An implantable 16-channel neuroprosthesis for vagal-cardiac stimulation has been developed as a research tool into chronic heart denervation treatment in swine species. To minimize the risk of failure in chronic implantation, the multi-channel stimulator ASIC and microelectrode array are integrated into an active electrode array implant, thereby reducing the number of implantable interconnections from the external hub to the intraneural electrode array. The implant stimulation parameters are remotely controlled via a BLE data telemetry link with low power consumption. The implant has been encapsulated in silicone for biocompatibility and electronics protection. The methods of fabrication of the implant have been described.
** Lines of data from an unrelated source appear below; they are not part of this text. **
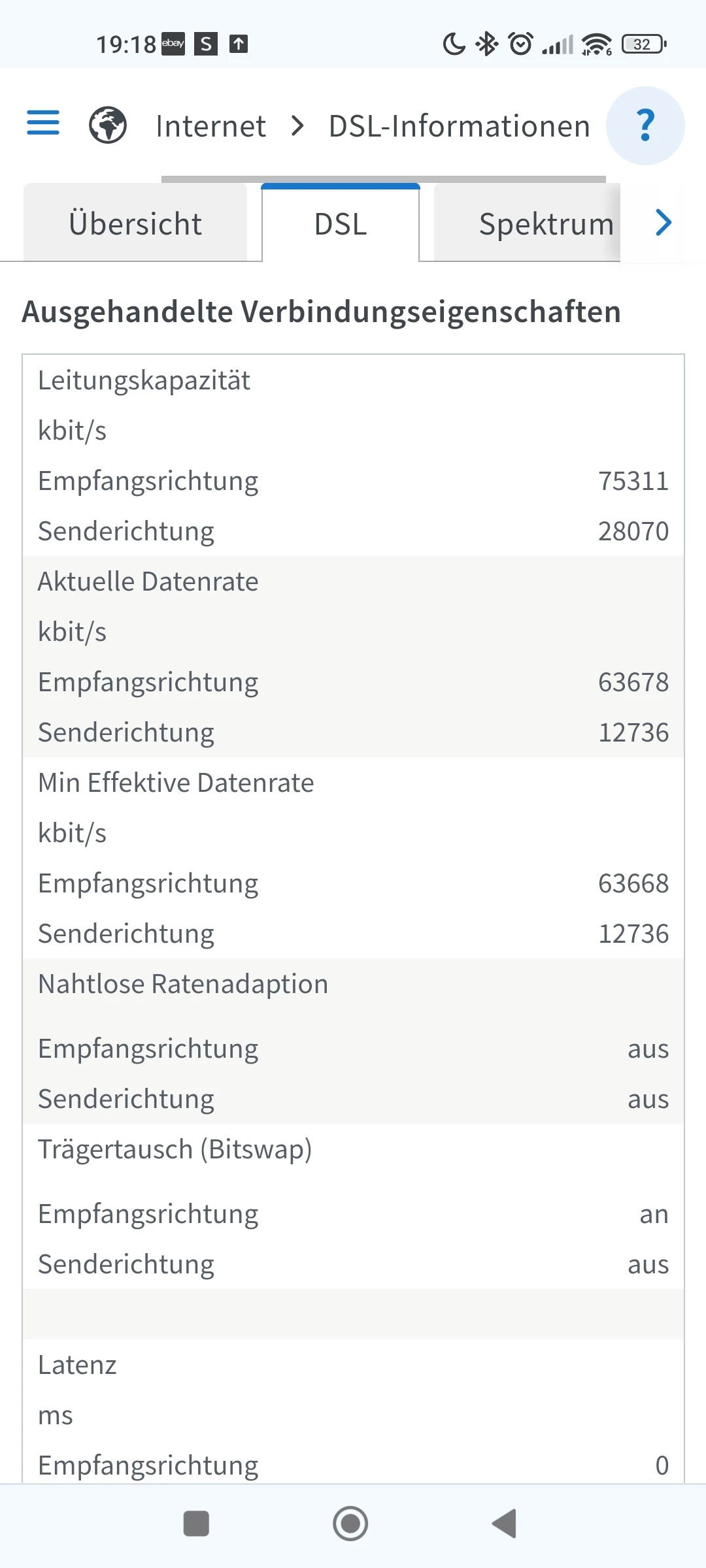Tap the battery indicator in status bar
Viewport: 706px width, 1568px height.
point(644,44)
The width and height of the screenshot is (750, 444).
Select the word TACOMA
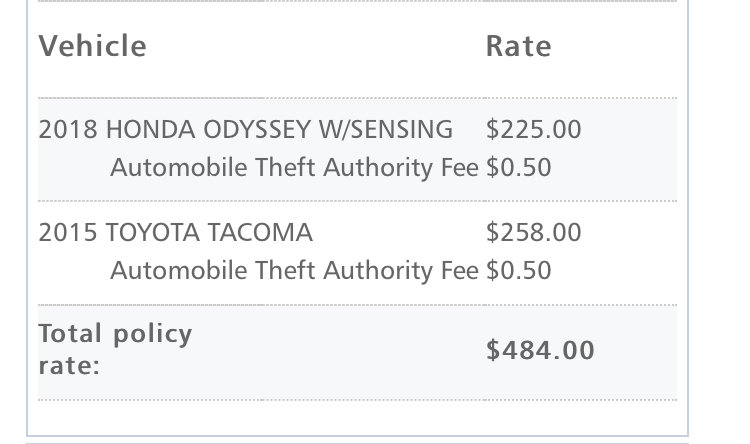coord(260,233)
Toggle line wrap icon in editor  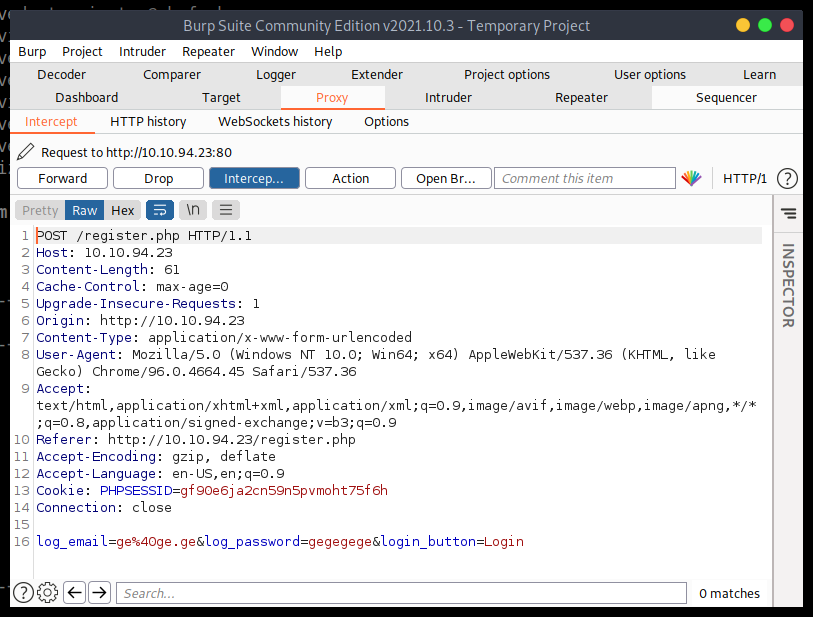[x=159, y=210]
The functionality of the implant has been examined through electrical, surface temperature and accelerated lifetime testing in vitro. The results demonstrate the device feasibility for long term implantation. In addition, the preliminary in vivo test conducted verified the feasibility of using the active electrode array implant as a neural stimulation interface. Future work will entail VN in vivo testing and further implant development.